Van Cleve was staring at him in amazement. He never ceased to wonder at Balcomb.
“This, my friend, is designed for the edification of rubbernecks. The titles are rather impressive, and they are not all a sham. But if you’re in a hurry to change your necktie at any time come in, old man, and try on one of mine. You’ll find an assortment of new spring shades under ‘Missouri Zinc.’”
Van Cleve grinned his appreciation.
“You ought to have gone on the stage, Balcomb. Your province is art, not commerce.”
“Don’t worry, my dear young friend from the banks of La Belle Rivière.
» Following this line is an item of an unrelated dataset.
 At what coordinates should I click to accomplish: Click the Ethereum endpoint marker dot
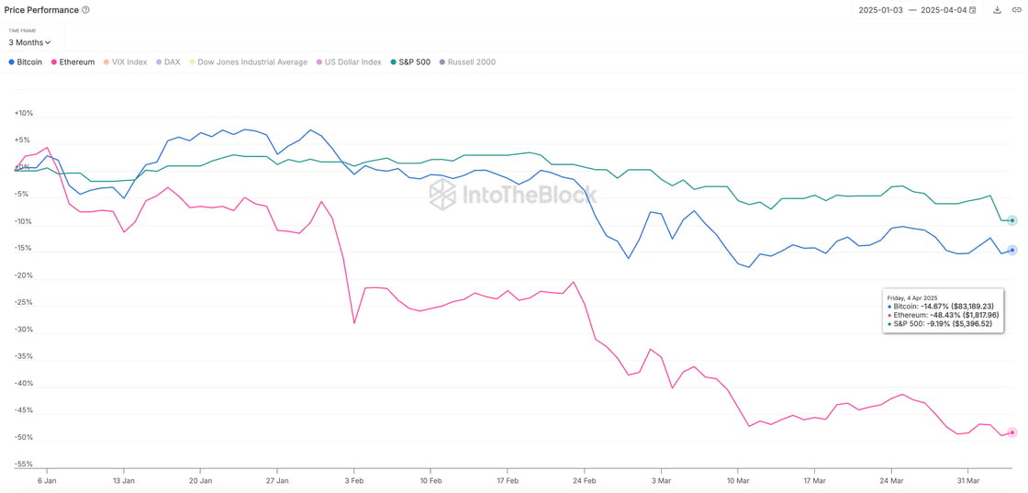point(1012,432)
Now before I go on my perilous journey to see the ancient Dameron—”
He pulled out a drawer labeled “Kentucky Central R. R.”
“This is no deception at all,” he continued, as he took out a bottle of whisky and a glass. “It’s from Kentucky; it’s for central application,”—tapping his chest—“and it’s rare rye. On the water wagon? I don’t often indulge myself; but it’s well to prepare oneself before going up against a hard frost. Now”—his manner changing—“we’ve got to increase our capital stock; you’d better get busy in the intervals of your engrossing professional duties and do something real noble in that line.”
He gave Van Cleve a memorandum of what he wanted and walked out briskly, disposing of several callers who waited in the outer office, where the typewriters rattled tirelessly.